Slingshot Company Wham-O Sold To Chinese Company
Wham-O! Legendary toymaker is American-owned no more
Chinese investors couldn’t buy an oil company or the Maytag appliance company, but now a Hong Kong group has a claim on a genuine American business legend — Wham-O Inc., the maker of Frisbee, Hula Hoop, Silly String and Slip ’N Slide toys.
Privately held Wham-O said it had been sold to Hong Kong toy distributor Cornerstone Overseas Investments Ltd. for an undisclosed amount.
The 58-year-old company, of Emeryville, Calif., in recent years has bounced around more than a Super Ball — another of Wham-O’s famed inventions.
This marks the fourth change in Wham-O’s ownership since Rich Knerr and Spud Melin founded the company in 1948.
Wham-O got its name from the sound made by its original product, a
slingshot.
Wham-O became ingrained in pop culture a few years later when it bought the rights to the Pipco Flying Saucer, which was later named the Pluto Platter before finally landing on the Frisbee brand in 1958.
The Hula Hoop craze made the company’s name a household word.
“Our brands aren’t considered hot because they are so old, but they are still cool,” said Mojde Esfandiari, Wham-O’s president. She hopes to double Wham-O’s sales during the next two to three years under Cornerstone’s ownership.
As the company changes hands yet again — Mattel held it for a time in the 1990s — its new owners promise to use their factories in China to deliver the products to new markets around the world.
“This is a very exciting deal, because of the strong brands and the expansion opportunities,” said James Rybakoff, chief executive of Akin Bay Co., the investment company that advised Cornerstone. “American retro-legacy brand names is what is in, and the Chinese love them.”
The deal also is an example of the new Chinese purchasing power — evidenced last year by bids for Unocal Corp. and Maytag Corp., although those ultimately failed.
In the past, U.S. companies outsourced their production or created joint ventures with Chinese partners that handled manufacturing and distribution. Now the Chinese are increasingly interested in buying established businesses and running the operations themselves.

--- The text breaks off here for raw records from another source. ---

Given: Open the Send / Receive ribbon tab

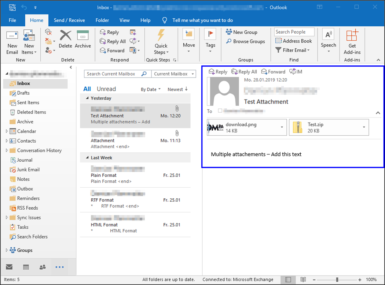Looking at the screenshot, I should point(69,20).
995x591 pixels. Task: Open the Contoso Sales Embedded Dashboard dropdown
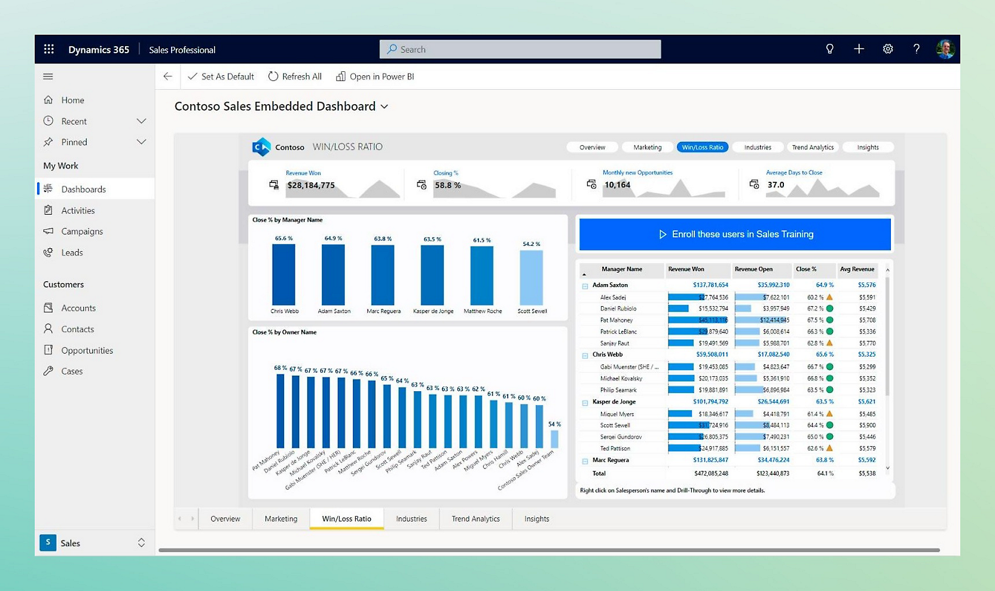tap(384, 106)
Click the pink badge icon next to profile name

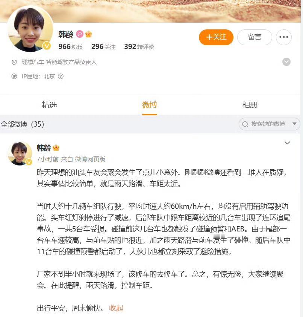80,34
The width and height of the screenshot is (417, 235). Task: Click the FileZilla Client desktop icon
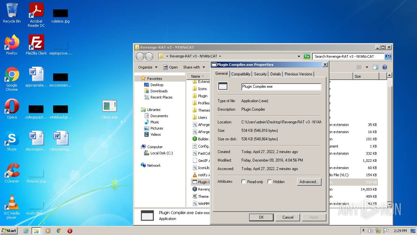[36, 43]
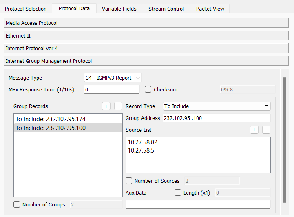Go to the Stream Control tab
The height and width of the screenshot is (217, 294).
point(166,9)
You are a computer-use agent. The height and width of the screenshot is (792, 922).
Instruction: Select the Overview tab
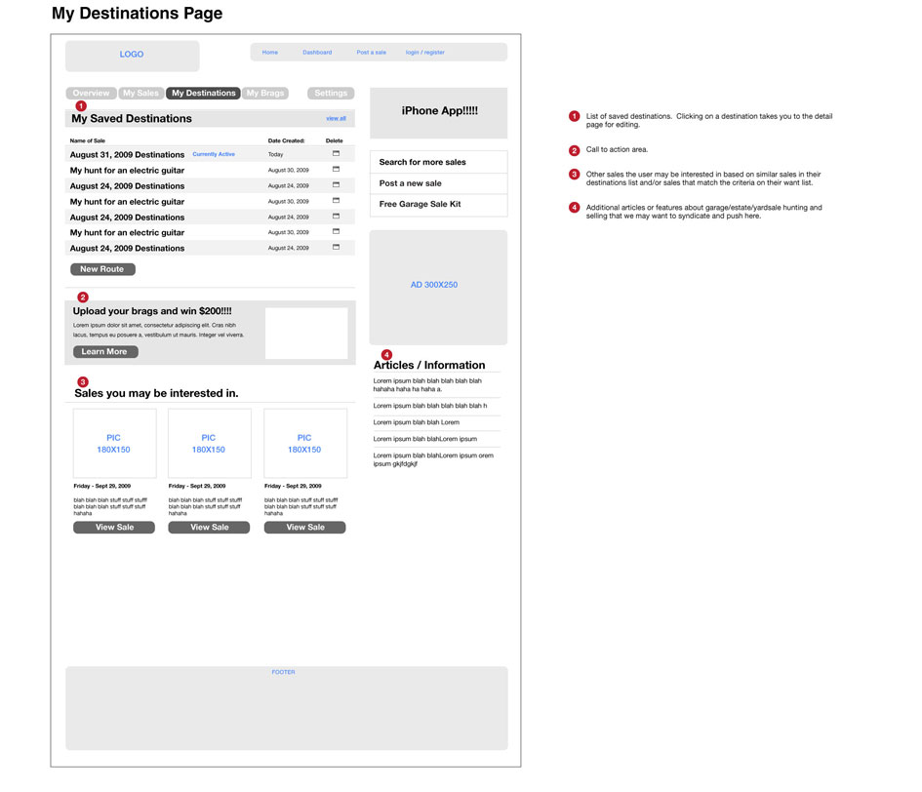pyautogui.click(x=91, y=93)
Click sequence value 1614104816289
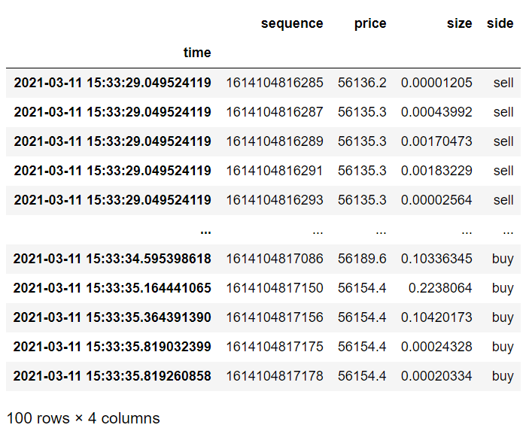 point(275,141)
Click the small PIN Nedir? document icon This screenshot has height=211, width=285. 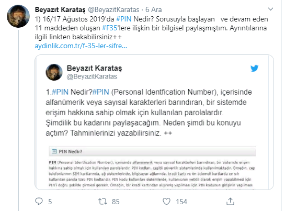[x=54, y=151]
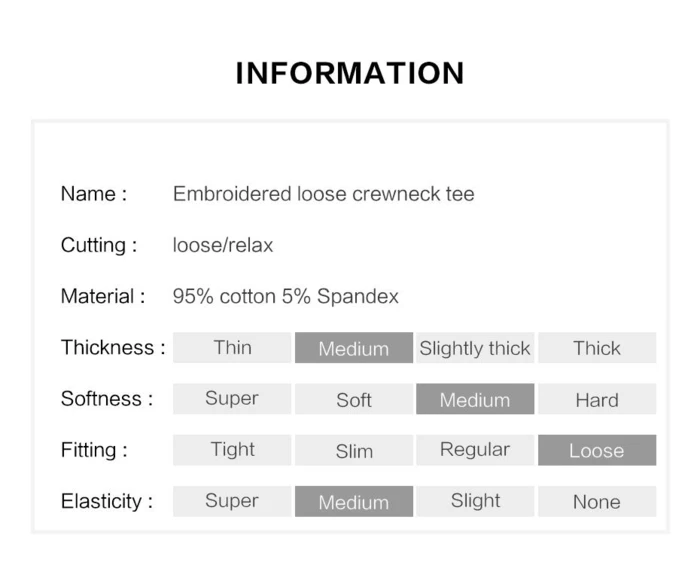Select Medium softness option
Viewport: 700px width, 562px height.
[475, 399]
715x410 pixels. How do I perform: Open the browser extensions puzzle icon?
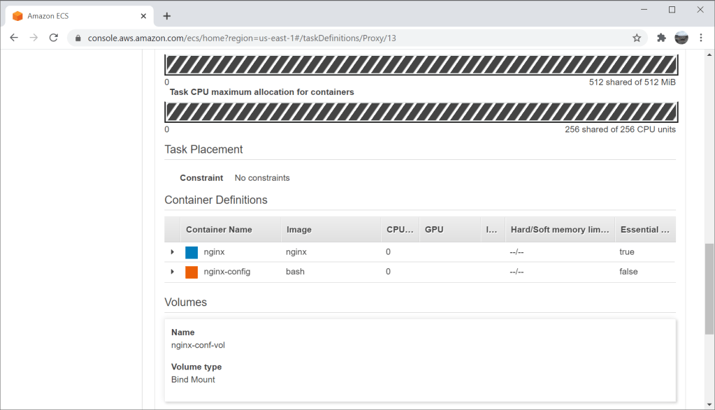tap(660, 38)
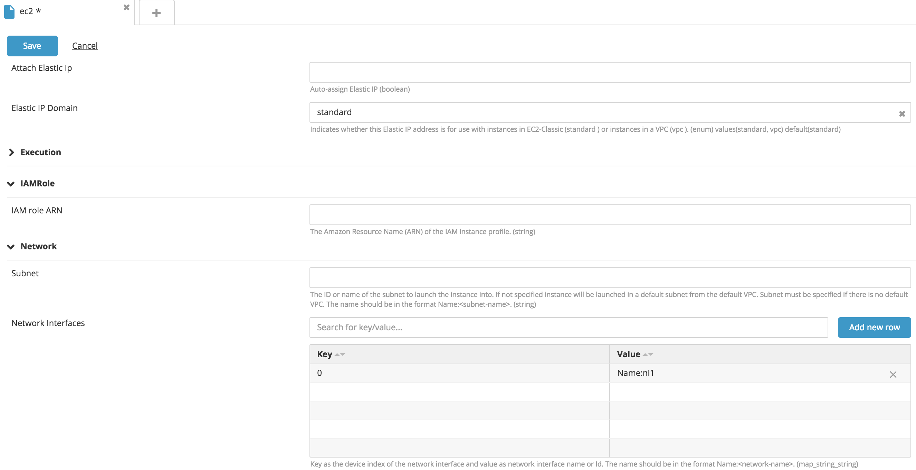Click the Subnet input field
Screen dimensions: 916x470
pos(610,278)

“They want to keep the management and creativity and marketing in the U.S., but they want to have the manufacturing and back-office operations” in China, Rybakoff said.
Cornerstone plans to move Wham-O’s production to its larger Chinese factories to take advantage of economies of scale. Cornerstone is already doing business in 54 countries.

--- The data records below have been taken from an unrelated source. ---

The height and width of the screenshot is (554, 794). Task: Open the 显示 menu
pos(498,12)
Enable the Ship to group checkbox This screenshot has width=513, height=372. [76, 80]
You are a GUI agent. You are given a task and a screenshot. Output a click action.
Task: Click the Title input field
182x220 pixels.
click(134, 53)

Cornerstone Chief Executive Jeff Hsieh owns a chain of 400 toy stores across China, making immediate distribution in Asia easier.
Cornerstone would not disclose the purchase price but said it was an all-cash deal for less than the $80 million Wham-O sought when it was on the auction block in 2004. Cornerstone said it would keep most of Wham-O’s 300 or so employees for now but had not made a decision for the long term.
“We’ve been expecting a sale of Wham-O for a long time, because the company has been struggling for quite a while,” said Jim Silver, editor of Toy Wishes magazine. “Their Frisbee sales have been shrinking. In in the water-slide business, they’ve lost market share to competition. And the majority of the hoop business is now with Maui Toys.”
The business was never huge — sales last year totaled about $80 million.